Forking this thread to a new topic, it has strayed quite a bit from the
original discussion I think which was for server side Java implementations.


On Tue, Mar 15, 2022 at 9:14 AM James Duong <jam...@bitquilltech.com.invalid>
wrote:

> I could also see extensions to ODBC/JDBC being a point of confusion for app
> developers too.
>
> For example, if we were to add hooks in the JDBC driver to report endpoints
> so that
> applications can call getStream() directly, what would happen if the user
> started getting
> a stream then went back and tried to use the regular ResultSet interface? A
> stream
> would be consumed, but the driver wouldn't know it.
>
> On Tue, Mar 15, 2022 at 9:07 AM Kyle Porter <ky...@bitquilltech.com
> .invalid>
> wrote:
>
> > In general, I have problems with attempting to expose other extensions
> > through existing standards such as ODBC/JDBC. What it feels like we're
> > saying is: use the standard so you don't have to change any code, except
> > for this part where you must write custom code to take advantage of the
> > non-standard portions.
> >
> > At that point, why not just write something fully custom and take
> advantage
> > of the underlying interface?
> >
> > The higher level clients are meant to ease adoption and may be all that
> > existing applications use, but new applications can have a choice to use
> > the higher level clients or the lower level interface.
> >
> > *Kyle Porter*
> > CEO
> > Bit Quill Technologies Inc.

---*---

» **Prompt 1**
In the email thread, substitute "connector" for "driver" and write out the passage between "On Tue, Mar 15, 2022 at 9:14" and "wouldn't know it.", inclusive.
» **Prompt 2**
Give again, word for word, the part of the listing from the line holding "What do you see at coordinates (772, 407)" through the end of the listing, both ends included.

» **Source records**
---*---

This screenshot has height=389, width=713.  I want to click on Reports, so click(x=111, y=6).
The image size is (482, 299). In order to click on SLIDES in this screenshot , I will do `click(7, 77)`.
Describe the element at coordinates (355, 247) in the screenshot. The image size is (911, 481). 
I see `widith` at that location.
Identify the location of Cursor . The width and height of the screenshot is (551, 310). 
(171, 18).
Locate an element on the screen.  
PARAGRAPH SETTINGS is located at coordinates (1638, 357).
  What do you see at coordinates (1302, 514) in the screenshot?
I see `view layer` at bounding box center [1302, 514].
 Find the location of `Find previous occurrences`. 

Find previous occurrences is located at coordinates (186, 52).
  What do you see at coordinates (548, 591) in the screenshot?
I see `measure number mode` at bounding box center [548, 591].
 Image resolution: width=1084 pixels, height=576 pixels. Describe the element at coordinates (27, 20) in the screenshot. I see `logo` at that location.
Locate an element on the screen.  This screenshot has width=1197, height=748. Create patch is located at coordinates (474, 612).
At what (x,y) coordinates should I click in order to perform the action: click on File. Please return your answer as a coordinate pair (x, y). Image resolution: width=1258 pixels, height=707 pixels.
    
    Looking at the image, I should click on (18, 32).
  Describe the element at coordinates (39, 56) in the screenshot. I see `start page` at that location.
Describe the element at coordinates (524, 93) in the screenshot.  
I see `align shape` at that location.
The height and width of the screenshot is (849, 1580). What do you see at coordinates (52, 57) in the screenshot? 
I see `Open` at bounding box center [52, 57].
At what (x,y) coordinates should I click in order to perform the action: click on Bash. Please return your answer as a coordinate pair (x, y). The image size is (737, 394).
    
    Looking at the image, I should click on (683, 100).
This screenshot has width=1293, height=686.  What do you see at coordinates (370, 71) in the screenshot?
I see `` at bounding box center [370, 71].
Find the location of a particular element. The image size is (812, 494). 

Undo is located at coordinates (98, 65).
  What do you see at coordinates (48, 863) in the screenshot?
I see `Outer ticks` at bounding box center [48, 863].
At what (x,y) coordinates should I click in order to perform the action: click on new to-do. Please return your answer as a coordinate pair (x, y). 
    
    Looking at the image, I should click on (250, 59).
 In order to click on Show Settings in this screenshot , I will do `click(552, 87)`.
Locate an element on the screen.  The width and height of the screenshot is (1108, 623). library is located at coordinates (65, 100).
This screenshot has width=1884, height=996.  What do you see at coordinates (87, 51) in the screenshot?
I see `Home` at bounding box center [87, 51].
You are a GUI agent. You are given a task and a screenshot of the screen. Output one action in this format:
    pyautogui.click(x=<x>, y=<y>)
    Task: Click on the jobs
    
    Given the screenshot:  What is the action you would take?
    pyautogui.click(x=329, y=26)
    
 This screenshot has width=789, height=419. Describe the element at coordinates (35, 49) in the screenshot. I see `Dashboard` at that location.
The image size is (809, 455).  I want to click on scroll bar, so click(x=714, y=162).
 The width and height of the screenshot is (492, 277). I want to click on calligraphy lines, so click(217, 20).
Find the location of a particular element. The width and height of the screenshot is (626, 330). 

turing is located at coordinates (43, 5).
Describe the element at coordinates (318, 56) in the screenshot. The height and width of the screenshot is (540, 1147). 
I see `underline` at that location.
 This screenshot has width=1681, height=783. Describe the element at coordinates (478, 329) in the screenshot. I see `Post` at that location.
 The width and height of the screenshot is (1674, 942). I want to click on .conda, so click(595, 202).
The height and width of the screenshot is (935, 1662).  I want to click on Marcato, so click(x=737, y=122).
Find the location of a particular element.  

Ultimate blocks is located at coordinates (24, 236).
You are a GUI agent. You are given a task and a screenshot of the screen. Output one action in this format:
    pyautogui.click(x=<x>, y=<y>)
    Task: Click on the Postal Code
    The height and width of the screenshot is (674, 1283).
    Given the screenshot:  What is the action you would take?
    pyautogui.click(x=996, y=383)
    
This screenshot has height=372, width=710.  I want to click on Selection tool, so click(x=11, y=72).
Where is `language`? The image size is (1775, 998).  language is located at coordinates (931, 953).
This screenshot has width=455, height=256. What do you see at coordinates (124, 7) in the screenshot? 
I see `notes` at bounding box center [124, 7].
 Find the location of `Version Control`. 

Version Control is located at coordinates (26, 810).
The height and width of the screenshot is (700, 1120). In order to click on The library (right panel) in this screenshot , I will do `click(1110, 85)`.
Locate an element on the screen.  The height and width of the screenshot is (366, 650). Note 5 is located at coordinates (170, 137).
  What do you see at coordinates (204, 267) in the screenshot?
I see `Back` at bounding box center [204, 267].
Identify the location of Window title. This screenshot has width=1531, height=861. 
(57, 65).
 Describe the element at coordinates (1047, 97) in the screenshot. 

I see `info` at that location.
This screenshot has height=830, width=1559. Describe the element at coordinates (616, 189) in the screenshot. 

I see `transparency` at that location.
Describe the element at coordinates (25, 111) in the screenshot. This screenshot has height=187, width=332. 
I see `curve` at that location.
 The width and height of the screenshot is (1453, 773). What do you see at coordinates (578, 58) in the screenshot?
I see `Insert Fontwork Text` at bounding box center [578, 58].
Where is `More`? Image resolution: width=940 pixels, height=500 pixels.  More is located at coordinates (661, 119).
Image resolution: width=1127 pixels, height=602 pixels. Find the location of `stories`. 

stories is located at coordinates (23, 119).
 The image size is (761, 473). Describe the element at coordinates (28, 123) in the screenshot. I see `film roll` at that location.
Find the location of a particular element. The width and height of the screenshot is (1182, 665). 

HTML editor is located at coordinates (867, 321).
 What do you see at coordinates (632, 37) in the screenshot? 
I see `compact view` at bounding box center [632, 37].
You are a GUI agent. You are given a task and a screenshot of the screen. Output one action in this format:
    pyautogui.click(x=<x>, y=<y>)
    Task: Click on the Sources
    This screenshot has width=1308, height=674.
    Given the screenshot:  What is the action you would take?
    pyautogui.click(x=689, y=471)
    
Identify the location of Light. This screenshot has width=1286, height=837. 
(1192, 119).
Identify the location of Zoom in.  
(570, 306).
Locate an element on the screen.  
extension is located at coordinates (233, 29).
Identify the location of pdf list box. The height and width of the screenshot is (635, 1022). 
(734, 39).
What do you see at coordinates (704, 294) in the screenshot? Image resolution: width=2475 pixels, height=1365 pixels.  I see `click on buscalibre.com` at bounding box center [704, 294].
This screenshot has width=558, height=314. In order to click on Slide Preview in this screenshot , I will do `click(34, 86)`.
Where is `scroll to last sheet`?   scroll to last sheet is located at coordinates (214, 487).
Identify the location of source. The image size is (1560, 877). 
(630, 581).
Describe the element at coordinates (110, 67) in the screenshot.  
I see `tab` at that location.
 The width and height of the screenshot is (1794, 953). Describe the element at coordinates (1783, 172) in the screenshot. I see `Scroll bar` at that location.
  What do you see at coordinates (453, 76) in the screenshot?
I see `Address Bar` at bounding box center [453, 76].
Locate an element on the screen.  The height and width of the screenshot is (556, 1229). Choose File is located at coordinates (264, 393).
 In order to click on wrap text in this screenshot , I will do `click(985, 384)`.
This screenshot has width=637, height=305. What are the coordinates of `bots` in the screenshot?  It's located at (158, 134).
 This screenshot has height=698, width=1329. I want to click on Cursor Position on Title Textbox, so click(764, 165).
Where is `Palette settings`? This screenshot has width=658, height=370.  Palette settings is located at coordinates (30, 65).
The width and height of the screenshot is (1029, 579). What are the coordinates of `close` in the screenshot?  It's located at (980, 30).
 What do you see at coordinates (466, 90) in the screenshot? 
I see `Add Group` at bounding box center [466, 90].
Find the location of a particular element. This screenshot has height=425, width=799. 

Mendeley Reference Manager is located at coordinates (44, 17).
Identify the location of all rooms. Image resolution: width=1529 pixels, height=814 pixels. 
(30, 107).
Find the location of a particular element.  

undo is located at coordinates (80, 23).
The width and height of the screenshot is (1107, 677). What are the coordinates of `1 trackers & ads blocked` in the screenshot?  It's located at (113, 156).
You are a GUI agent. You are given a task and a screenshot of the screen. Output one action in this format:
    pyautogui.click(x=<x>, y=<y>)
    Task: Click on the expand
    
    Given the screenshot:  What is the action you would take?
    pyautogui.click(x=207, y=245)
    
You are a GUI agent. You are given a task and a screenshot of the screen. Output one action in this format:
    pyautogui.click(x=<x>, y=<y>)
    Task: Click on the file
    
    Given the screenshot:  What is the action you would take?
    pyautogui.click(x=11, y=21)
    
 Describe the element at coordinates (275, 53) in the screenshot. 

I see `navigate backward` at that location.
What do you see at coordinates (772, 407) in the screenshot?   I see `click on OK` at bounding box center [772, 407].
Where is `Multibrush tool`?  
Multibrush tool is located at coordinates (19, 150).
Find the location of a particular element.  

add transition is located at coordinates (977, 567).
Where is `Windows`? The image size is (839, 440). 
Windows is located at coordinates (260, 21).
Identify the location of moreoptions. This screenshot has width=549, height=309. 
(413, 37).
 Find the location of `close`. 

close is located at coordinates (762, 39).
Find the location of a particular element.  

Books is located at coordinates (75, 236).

---*---

» **Output 1**
On Tue, Mar 15, 2022 at 9:14 AM James Duong <jam...@bitquilltech.com.invalid>
wrote:

> I could also see extensions to ODBC/JDBC being a point of confusion for app
> developers too.
>
> For example, if we were to add hooks in the JDBC connector to report endpoints
> so that
> applications can call getStream() directly, what would happen if the user
> started getting
> a stream then went back and tried to use the regular ResultSet interface? A
> stream
> would be consumed, but the connector wouldn't know it.

» **Output 2**
What do you see at coordinates (772, 407) in the screenshot?   I see `click on OK` at bounding box center [772, 407].
Where is `Multibrush tool`?  
Multibrush tool is located at coordinates (19, 150).
Find the location of a particular element.  

add transition is located at coordinates (977, 567).
Where is `Windows`? The image size is (839, 440). 
Windows is located at coordinates (260, 21).
Identify the location of moreoptions. This screenshot has width=549, height=309. 
(413, 37).
 Find the location of `close`. 

close is located at coordinates (762, 39).
Find the location of a particular element.  

Books is located at coordinates (75, 236).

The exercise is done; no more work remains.